Stored items:
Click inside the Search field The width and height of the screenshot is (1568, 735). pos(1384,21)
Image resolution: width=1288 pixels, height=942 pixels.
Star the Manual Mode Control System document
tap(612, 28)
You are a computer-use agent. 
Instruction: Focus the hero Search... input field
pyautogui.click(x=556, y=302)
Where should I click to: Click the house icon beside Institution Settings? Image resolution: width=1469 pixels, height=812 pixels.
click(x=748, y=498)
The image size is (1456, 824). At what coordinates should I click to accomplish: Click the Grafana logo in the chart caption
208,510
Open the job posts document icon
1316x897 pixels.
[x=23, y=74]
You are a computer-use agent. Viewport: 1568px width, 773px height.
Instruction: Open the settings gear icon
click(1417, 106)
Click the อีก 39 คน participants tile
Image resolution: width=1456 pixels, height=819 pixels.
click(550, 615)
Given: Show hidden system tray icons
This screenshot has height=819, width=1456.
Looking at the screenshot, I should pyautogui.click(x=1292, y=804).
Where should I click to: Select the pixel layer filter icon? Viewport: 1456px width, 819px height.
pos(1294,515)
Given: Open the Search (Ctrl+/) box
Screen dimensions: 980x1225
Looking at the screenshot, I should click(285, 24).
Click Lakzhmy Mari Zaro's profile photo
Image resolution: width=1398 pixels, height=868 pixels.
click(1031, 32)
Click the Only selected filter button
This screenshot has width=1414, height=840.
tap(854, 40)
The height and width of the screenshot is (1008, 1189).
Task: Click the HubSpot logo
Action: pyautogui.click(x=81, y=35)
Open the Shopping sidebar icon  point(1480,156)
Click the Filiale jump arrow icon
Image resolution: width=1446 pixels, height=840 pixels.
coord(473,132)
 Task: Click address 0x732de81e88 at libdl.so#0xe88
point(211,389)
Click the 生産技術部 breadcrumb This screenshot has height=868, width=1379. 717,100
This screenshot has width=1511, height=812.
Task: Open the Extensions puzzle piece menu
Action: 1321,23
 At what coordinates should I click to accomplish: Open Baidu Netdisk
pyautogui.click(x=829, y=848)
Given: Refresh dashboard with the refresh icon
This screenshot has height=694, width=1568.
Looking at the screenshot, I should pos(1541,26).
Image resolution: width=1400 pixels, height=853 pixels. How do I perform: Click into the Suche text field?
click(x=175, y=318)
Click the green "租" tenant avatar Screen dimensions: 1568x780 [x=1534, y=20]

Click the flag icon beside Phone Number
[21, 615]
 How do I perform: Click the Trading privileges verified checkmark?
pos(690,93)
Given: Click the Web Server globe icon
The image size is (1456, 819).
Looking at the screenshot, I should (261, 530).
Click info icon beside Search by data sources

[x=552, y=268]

* PROBLEM TO WORK ON *
Restate each of the records exactly, leaving nothing out.

* WORKED SOLUTION *
Click inside the Search field The width and height of the screenshot is (1568, 735). pos(1384,21)
Image resolution: width=1288 pixels, height=942 pixels.
Star the Manual Mode Control System document
tap(612, 28)
You are a computer-use agent. 
Instruction: Focus the hero Search... input field
pyautogui.click(x=556, y=302)
Where should I click to: Click the house icon beside Institution Settings? Image resolution: width=1469 pixels, height=812 pixels.
click(x=748, y=498)
The image size is (1456, 824). At what coordinates should I click to accomplish: Click the Grafana logo in the chart caption
208,510
Open the job posts document icon
1316x897 pixels.
[x=23, y=74]
You are a computer-use agent. Viewport: 1568px width, 773px height.
Instruction: Open the settings gear icon
click(1417, 106)
Click the อีก 39 คน participants tile
Image resolution: width=1456 pixels, height=819 pixels.
click(550, 615)
Given: Show hidden system tray icons
This screenshot has height=819, width=1456.
Looking at the screenshot, I should pyautogui.click(x=1292, y=804).
Where should I click to: Select the pixel layer filter icon? Viewport: 1456px width, 819px height.
pos(1294,515)
Given: Open the Search (Ctrl+/) box
Screen dimensions: 980x1225
Looking at the screenshot, I should click(285, 24).
Click Lakzhmy Mari Zaro's profile photo
Image resolution: width=1398 pixels, height=868 pixels.
click(1031, 32)
Click the Only selected filter button
This screenshot has width=1414, height=840.
tap(854, 40)
The height and width of the screenshot is (1008, 1189).
Task: Click the HubSpot logo
Action: pyautogui.click(x=81, y=35)
Open the Shopping sidebar icon  point(1480,156)
Click the Filiale jump arrow icon
Image resolution: width=1446 pixels, height=840 pixels.
coord(473,132)
 Task: Click address 0x732de81e88 at libdl.so#0xe88
point(211,389)
Click the 生産技術部 breadcrumb This screenshot has height=868, width=1379. 717,100
This screenshot has width=1511, height=812.
Task: Open the Extensions puzzle piece menu
Action: 1321,23
 At what coordinates should I click to accomplish: Open Baidu Netdisk
pyautogui.click(x=829, y=848)
Given: Refresh dashboard with the refresh icon
This screenshot has height=694, width=1568.
Looking at the screenshot, I should pos(1541,26).
Image resolution: width=1400 pixels, height=853 pixels. How do I perform: Click into the Suche text field?
click(x=175, y=318)
Click the green "租" tenant avatar Screen dimensions: 1568x780 [x=1534, y=20]

Click the flag icon beside Phone Number
[21, 615]
 How do I perform: Click the Trading privileges verified checkmark?
pos(690,93)
Given: Click the Web Server globe icon
The image size is (1456, 819).
Looking at the screenshot, I should (261, 530).
Click info icon beside Search by data sources

[x=552, y=268]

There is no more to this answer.